Cucullin fell to with a will. He finished the bacon and cabbage, picked up a loaf of the bread, and took a huge bite of it. Down came his teeth on the griddle inside.
“Thundering pancakes!” roared he. “What’s this? Here are two of my best teeth out! You call that bread, do you? You call that bread!” And he stamped about the room, howling with fury.
“Indeed, I’m sorry, sir,” said Oonagh. “I should have told you. That’s Fin’s bread that nobody else can manage but himself and the child in the cradle there. I’d not have given it to you, but you seemed a stout little fellow; and indeed since you’re bound to fight Fin, I thought you’d be scorning anything but his own food, too. Here, try this loaf. Perhaps it’ll be softer.”

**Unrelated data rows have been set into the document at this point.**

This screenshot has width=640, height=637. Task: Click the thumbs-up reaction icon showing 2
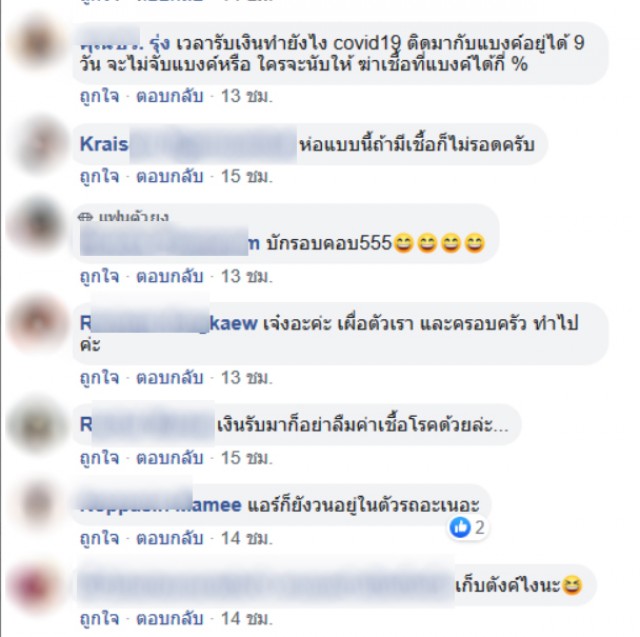(x=460, y=527)
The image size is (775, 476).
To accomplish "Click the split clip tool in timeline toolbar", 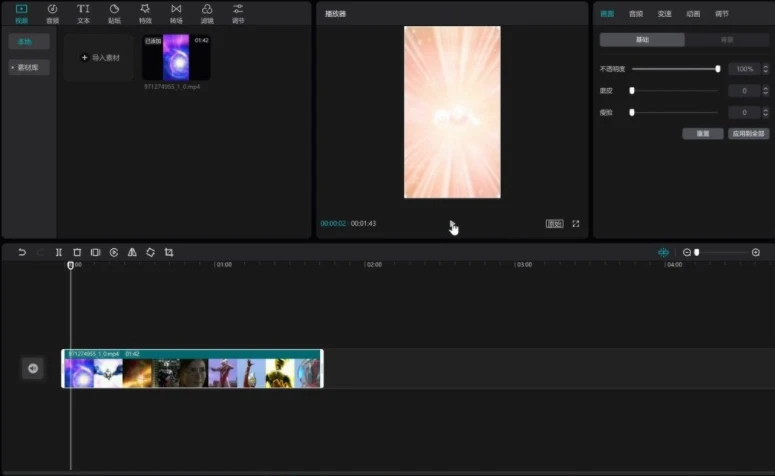I will tap(59, 253).
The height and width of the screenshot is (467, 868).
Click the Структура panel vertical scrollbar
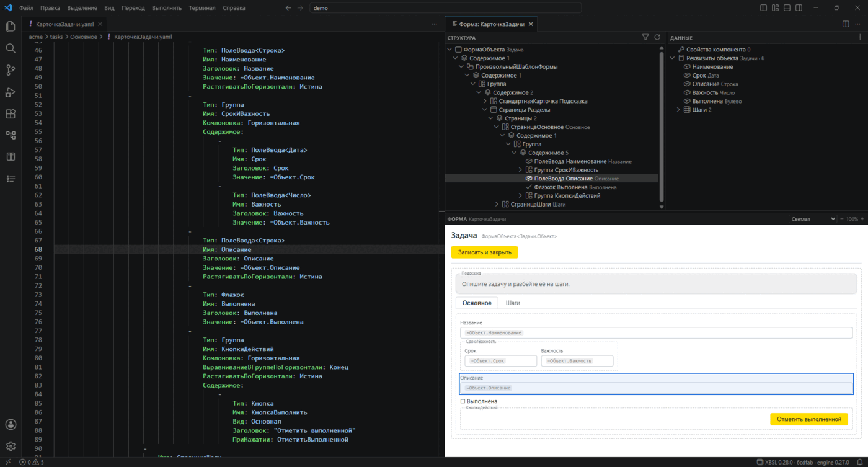point(662,124)
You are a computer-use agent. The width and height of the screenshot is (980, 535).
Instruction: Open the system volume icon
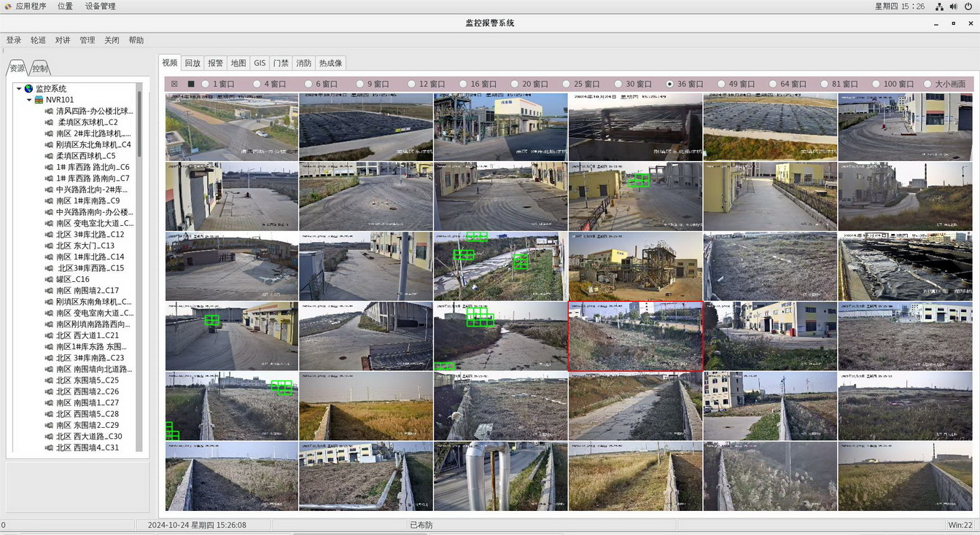(953, 7)
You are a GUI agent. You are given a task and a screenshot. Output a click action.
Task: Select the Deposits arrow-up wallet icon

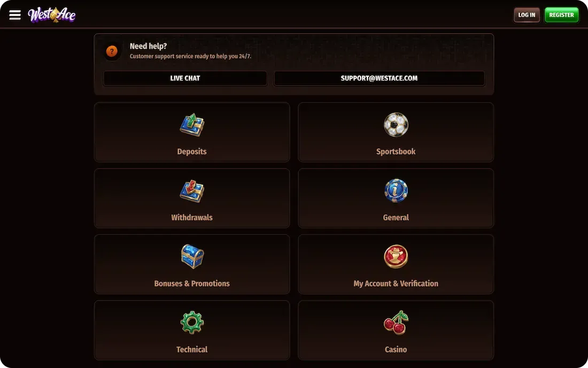pyautogui.click(x=192, y=125)
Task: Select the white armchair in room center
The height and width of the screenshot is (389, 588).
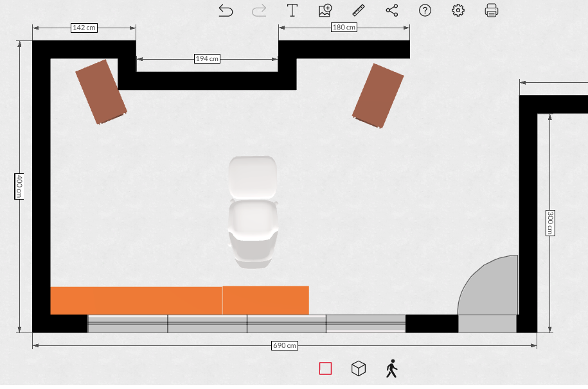Action: pyautogui.click(x=253, y=212)
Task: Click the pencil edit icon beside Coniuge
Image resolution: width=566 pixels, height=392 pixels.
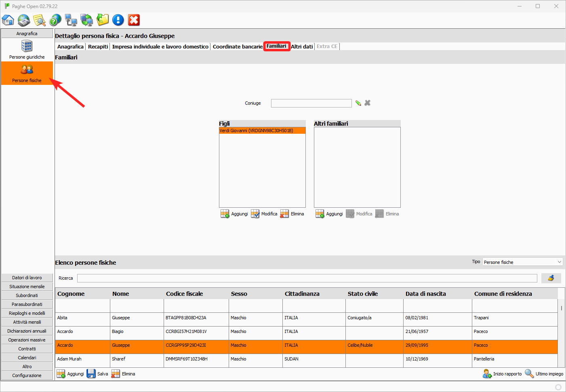Action: (358, 103)
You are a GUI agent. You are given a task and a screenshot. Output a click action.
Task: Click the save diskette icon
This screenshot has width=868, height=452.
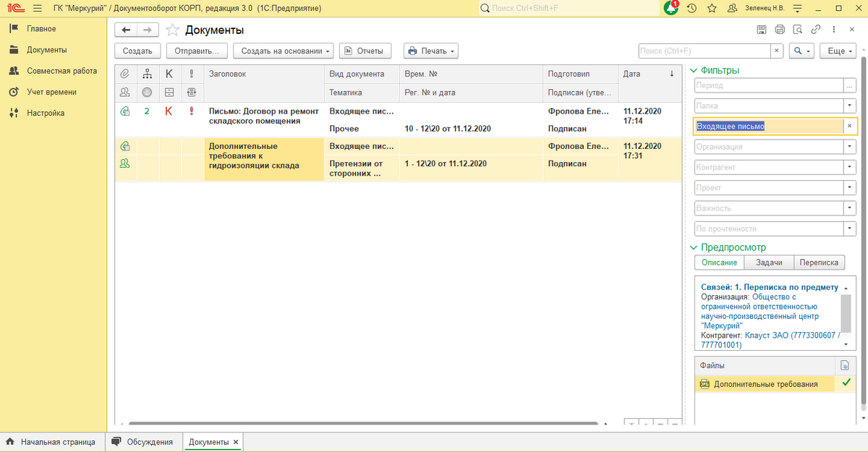click(x=761, y=30)
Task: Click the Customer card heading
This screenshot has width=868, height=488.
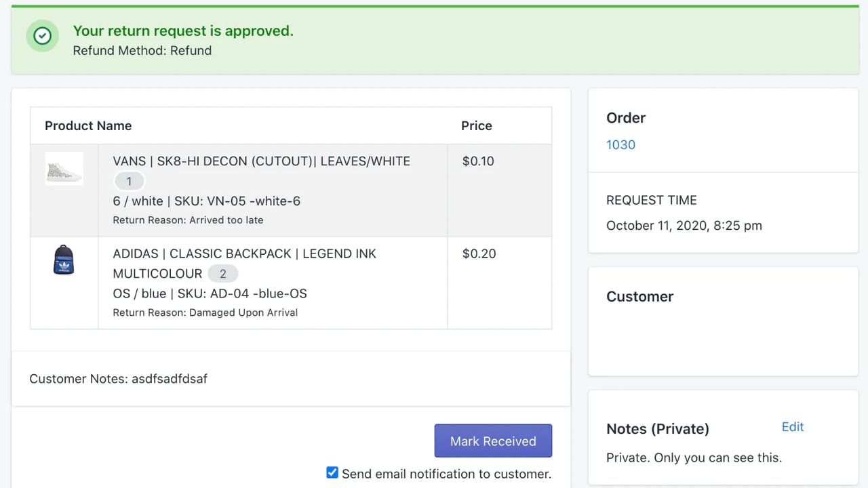Action: click(639, 297)
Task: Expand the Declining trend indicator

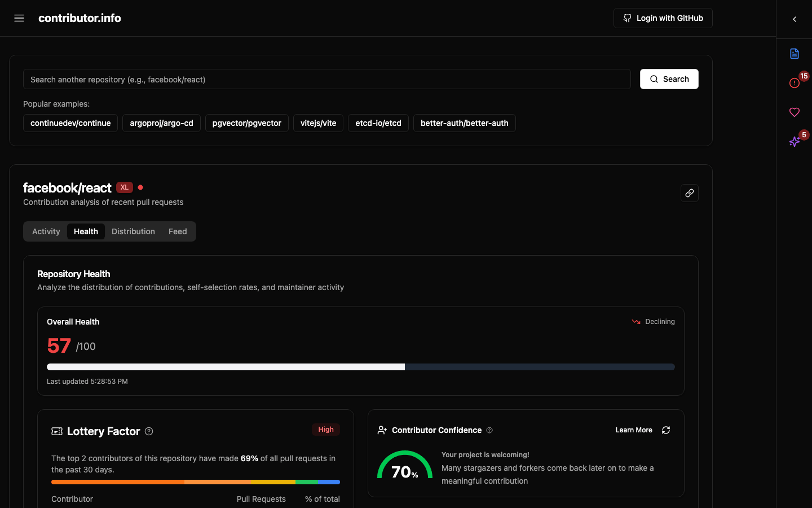Action: click(x=653, y=321)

Cucullin was still hungry, and besides, he was a little touched in his pride by Oonagh’s remarks about Fin’s bread. So he took the new loaf she handed him, and jammed it into his mouth, meaning this time at any rate to get a good bite out of it. Down crashed his jaw on the iron again, and up he jumped roaring.
“Take it away! Take it away!” he bellowed, twice as loud as before. “I’ll not be losing my teeth for Fin’s bread or any other. What kind of jaw has Fin got to crack—”
“Hush! Hush!” cried Oonagh. “Whatever you do, don’t be waking the child in the cradle there.... Oh, indeed, it’s too bad! There he is awake now.”
All this time Fin had been lying cramped up in the cradle. Never a move did he make, except now and then a flicker of his eyelashes just to be peering out at Cucullin sitting and eating up his bacon at the table. A terrible sight it was too: Cucullin’s great fingers as big as trees, reaching, reaching; Cucullin’s great jaws as big as millstones, crushing, crushing. Fin shut his eyes in a hurry, and his heart froze up inside him to think of fighting a giant like that. But when he heard Cucullin howling over Oonagh’s griddle-bread, he couldn’t, even for the terror in him, help a kind of smile creeping across his face. And so, when Oonagh spoke of the baby’s waking, he let out a yell almost as loud as Cucullin’s own.
Cucullin himself stopped his dancing, and turned to see what kind of child it might be that could make a noise like that.
“Boohoo! Boohoo!” howled Fin. “I’m hungry.”